Преподаватель тактики в Академии им. Фрунзе


На второй день я поехал в Академию Генштаба и узнал, что там недавно открылся военно-исторический факультет, который готовил преподавателей истории. Начальник факультета принял меня очень любезно, но, когда я заикнулся о плене, он сказал: «О, какая неприятность! К сожалению, вы нам по этой причине не подходите!»



После этого я решил больше уже никуда не ездить и не унижаться перед различными работодателями. Я хорошо понимал всю механику этого дела. Куда бы я ни поступал — окончательное оформление будет идти через Управление кадров, откуда будет последний звонок: «Не принимать». Поэтому на следующий день я поехал в Управление кадров и добился приема у комиссара Управления. Я прямо ему сказал, что за долголетнюю службу в армии я впервые встречаю такое положение, когда офицер должен сам ездить наниматься на работу. Мне везде отказывают из-за того, что я был в плену, а если где и соглашаются взять меня на работу, то отсюда раздается звонок — на работу не брать! Я больше не хочу принимать участие в такой жестокой и трагической для меня игре. Это просто бесчеловечно. Я прошу вас вмешаться в это дело и помочь мне. Страдаю не я один, но и моя семья, трое детей. Я не преступник, чтобы так со мною поступали. Больше я никуда не пойду терпеть эти издевательства, вот вам мой послужной список, — и подал ему список.

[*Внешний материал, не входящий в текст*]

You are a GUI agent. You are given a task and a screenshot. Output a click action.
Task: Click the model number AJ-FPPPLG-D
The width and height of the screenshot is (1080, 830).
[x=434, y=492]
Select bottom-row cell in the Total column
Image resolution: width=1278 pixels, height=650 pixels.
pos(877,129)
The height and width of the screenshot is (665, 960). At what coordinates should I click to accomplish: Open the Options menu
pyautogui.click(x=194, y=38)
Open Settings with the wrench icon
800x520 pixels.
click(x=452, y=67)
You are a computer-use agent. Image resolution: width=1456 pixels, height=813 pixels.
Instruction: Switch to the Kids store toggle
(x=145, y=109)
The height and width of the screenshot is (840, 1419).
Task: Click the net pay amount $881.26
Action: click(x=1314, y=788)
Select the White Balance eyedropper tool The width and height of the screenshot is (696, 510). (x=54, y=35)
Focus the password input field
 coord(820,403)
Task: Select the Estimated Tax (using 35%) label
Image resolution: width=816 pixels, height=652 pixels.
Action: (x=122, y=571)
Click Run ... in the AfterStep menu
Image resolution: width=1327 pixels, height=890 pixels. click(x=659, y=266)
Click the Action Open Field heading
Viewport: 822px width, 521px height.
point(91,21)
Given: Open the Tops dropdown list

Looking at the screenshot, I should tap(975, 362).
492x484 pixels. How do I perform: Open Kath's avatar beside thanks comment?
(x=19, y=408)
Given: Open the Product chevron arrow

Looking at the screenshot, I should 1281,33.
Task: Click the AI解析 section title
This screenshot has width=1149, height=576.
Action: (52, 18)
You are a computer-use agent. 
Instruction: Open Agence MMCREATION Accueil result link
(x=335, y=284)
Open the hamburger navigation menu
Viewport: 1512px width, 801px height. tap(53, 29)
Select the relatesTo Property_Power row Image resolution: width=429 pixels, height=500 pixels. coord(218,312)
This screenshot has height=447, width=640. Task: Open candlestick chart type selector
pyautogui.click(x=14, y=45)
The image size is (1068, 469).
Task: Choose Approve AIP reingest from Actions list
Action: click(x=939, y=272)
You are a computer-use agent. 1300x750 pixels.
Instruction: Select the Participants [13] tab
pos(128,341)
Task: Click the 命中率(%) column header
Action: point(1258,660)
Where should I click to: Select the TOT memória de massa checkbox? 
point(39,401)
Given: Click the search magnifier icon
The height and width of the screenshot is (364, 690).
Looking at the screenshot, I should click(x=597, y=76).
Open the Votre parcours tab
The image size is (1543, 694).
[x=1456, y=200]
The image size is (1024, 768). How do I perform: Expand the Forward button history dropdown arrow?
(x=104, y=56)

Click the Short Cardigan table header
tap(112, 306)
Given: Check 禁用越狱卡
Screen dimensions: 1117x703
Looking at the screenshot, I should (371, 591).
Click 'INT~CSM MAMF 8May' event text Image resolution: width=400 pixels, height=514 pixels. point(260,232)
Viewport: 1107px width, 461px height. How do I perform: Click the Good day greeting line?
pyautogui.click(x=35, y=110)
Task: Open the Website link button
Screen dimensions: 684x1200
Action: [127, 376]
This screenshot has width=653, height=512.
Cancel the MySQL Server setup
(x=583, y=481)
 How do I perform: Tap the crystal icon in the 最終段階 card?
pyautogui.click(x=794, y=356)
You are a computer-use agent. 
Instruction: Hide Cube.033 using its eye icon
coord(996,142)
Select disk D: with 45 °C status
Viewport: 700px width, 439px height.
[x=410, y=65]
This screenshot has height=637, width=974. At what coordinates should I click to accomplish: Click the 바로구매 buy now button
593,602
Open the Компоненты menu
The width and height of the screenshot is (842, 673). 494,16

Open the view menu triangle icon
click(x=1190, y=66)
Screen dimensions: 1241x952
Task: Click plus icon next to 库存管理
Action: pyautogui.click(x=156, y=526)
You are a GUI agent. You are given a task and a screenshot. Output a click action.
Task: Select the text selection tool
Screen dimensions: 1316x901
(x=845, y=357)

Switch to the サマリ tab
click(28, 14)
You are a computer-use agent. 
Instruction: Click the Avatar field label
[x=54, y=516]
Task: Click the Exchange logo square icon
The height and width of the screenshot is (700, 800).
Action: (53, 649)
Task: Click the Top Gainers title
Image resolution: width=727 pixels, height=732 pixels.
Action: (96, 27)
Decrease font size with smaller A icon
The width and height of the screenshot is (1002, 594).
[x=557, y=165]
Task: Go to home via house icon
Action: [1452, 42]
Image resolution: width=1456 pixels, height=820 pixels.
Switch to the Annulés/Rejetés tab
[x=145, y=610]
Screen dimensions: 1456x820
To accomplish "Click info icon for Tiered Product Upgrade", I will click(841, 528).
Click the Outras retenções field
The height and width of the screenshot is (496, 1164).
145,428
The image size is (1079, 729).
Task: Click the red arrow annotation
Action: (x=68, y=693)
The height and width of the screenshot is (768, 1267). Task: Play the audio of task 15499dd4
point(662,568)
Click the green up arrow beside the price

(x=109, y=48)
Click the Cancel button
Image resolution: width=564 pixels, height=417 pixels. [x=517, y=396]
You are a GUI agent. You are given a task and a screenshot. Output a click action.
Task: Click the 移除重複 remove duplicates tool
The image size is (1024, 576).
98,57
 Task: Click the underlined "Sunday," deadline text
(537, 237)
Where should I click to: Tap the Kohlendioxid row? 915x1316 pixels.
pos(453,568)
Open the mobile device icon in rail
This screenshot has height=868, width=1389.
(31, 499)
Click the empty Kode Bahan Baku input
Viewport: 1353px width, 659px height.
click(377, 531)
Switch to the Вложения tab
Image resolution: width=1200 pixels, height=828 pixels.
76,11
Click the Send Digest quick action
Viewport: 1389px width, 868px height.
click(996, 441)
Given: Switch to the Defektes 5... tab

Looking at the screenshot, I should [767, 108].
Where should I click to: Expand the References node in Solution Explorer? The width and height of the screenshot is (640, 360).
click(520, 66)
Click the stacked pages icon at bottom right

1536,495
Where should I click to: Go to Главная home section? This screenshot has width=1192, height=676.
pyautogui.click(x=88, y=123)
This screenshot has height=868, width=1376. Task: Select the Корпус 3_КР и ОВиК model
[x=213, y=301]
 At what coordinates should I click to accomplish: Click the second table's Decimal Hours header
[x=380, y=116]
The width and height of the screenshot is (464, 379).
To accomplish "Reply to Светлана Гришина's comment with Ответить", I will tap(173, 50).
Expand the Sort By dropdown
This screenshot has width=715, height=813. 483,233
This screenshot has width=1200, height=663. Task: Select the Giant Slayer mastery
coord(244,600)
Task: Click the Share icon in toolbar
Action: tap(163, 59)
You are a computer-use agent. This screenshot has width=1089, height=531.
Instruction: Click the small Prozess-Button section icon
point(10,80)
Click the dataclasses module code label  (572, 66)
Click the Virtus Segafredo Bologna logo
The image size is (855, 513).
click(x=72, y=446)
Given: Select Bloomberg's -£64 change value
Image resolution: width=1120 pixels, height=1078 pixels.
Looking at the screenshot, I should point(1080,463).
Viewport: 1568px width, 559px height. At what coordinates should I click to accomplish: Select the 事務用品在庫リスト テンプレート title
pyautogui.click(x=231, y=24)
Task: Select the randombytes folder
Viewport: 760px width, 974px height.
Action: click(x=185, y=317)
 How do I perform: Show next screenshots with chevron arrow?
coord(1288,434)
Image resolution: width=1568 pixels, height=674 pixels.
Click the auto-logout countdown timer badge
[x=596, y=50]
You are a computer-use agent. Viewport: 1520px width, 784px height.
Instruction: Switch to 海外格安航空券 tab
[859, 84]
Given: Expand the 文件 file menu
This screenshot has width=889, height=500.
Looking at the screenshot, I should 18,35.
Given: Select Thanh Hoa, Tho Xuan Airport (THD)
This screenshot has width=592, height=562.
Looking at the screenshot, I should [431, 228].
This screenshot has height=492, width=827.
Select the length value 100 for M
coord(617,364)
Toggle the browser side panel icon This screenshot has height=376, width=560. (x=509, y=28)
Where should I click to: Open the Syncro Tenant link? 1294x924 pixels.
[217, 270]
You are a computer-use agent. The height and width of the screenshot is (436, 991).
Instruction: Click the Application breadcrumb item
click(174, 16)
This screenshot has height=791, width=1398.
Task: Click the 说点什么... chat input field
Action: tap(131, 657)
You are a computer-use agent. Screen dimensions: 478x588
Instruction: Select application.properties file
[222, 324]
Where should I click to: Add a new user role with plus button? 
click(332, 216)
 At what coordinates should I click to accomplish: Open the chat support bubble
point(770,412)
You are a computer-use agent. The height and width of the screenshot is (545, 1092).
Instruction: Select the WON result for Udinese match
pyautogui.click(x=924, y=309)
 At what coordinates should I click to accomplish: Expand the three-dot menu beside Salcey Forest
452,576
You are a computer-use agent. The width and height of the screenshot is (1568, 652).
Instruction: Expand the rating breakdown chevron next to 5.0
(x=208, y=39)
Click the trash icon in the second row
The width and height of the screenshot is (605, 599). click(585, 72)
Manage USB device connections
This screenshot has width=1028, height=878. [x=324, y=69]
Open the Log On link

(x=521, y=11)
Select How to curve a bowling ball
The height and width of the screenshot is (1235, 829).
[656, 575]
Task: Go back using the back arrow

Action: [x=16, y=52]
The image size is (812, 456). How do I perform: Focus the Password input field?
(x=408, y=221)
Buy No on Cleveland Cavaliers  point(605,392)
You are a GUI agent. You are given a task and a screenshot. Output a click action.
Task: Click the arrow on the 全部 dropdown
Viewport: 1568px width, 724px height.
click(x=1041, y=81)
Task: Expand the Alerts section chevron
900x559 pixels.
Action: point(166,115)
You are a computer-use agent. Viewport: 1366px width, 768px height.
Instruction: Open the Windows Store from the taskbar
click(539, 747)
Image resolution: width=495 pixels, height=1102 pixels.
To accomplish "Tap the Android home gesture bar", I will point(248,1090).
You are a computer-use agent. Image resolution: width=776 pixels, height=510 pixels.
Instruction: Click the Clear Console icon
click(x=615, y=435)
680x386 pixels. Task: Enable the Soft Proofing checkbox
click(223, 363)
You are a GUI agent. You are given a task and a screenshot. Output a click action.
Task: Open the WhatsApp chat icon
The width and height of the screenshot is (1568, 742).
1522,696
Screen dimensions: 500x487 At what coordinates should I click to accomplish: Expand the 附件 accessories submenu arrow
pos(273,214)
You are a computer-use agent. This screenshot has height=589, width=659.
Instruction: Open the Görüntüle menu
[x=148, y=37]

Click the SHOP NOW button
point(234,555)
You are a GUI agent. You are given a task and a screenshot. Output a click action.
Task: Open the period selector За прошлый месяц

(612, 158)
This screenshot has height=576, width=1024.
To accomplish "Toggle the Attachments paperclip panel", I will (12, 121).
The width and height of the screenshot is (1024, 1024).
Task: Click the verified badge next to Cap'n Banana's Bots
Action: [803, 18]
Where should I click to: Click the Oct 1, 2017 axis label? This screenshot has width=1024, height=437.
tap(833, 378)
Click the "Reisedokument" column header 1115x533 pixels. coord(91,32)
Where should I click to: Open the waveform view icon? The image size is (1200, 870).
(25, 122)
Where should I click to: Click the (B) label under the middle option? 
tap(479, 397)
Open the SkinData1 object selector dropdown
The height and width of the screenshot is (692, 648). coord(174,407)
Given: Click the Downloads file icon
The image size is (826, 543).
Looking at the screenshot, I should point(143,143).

Комиссар Управления меня внимательно выслушал и говорит: «Да! Я вас понимаю. Вы во всем правы. Вы этого не заслуживаете. Этот «наем на работу» — наша вина, вина нашего Управления. Я, конечно, с этим не согласен. Но мои возможности крайне ограниченны. Не думайте, что комиссия ГУК все может. Вы не представляете себе, что сейчас творится в армии, и в особенности в Москве. Мой вам совет: берите послужной список и поезжайте в г. Солнечногорск на курсы «Выстрел». Там не хватает преподавателей. А я отсюда сегодня позвоню туда и дам соответствующую рекомендацию. Уверен, что вас там примут на должность преподавателя. Кроме того, вы не будете в Москве «мозолить глаза». На периферии условия несколько другие. А семья ваша останется в Москве, и дети будут учиться в школе так, как и учатся сейчас. Ну как, согласны?» — «Конечно, завтра же поеду! Спасибо!» Беру пакет с послужным списком и ухожу. По пути домой встречаю своего друга Дашкевича Адама Григорьевича, преподавателя тактики на том же курсе, где работал и я. Он тоже едет домой с пакетом. Я спросил его: «Ты что, тоже бегаешь с послужным списком?» — «Да, я выведен за штат». Я ему все рассказал, посоветовал ехать со мной на курсы «Выстрел». Он согласился. Я его спросил, почему его вывели за штат, ведь он не был в плену. «Не знаю, — сказал он, — есть у меня один недруг, может быть, он что-нибудь сделал». Уже позднее, на курсах «Выстрел», он мне рассказал ужасную историю о себе.

Адам Григорьевич ухаживал за сестрой одного высокопоставленного сталинского чиновника — генерала, работавшего в Политуправлении Советской армии. По каким-то причинам он ее оставил. Брат вступился за сестру и пригрозил: «Если не женишься на сестре, я тебе отомщу». Дашкевич не побоялся угроз и женился на другой женщине, у которой был от него сын. Все эти угрозы он уже забыл, но не забыл об этом этот вельможный генерал. Он затребовал себе его послужной список и в конце положительной аттестации сделал приписку: «Есть основания подозревать, что тов. Дашкевич Адам Григорьевич, будучи слушателем Академии им. Фрунзе в 1932 году, голосовал за троцкистскую резолюцию». В это время действительно троцкисты буквально атаковали Академию им. Фрунзе, стремясь заполучить своих сторонников в военной среде. На партийных собраниях шла упорная борьба. Некоторые слушатели поддались их агитации и проголосовали за их резолюцию. Но Дашкевич был на стороне большинства и голосовал против троцкистов. Но в Академии, вместо того чтобы проверить это обвинение, вывели его за штат. Вот что рассказал мне полковник Дашкевич, старый коммунист, через два года после того, когда мы прибыли с ним на курсы «Выстрел». Но сам Дашкевич об этом узнал в первый же день прибытия на курсы «Выстрел». Его вызвали в политотдел и прямо спросили, голосовал ли он за троцкистов. «Нет», — утверждал он. Показали ему эту приписку к аттестации. Он попросил начальника политотдела Горохова запросить архив ЦК. Прошло еще несколько лет, пока пришел ответ: Дашкевич голосовал против резолюции троцкистов. Правда восторжествовала, но очень дорогой ценой: Дашкевич пережил сильное нервное потрясение, заболел и умер.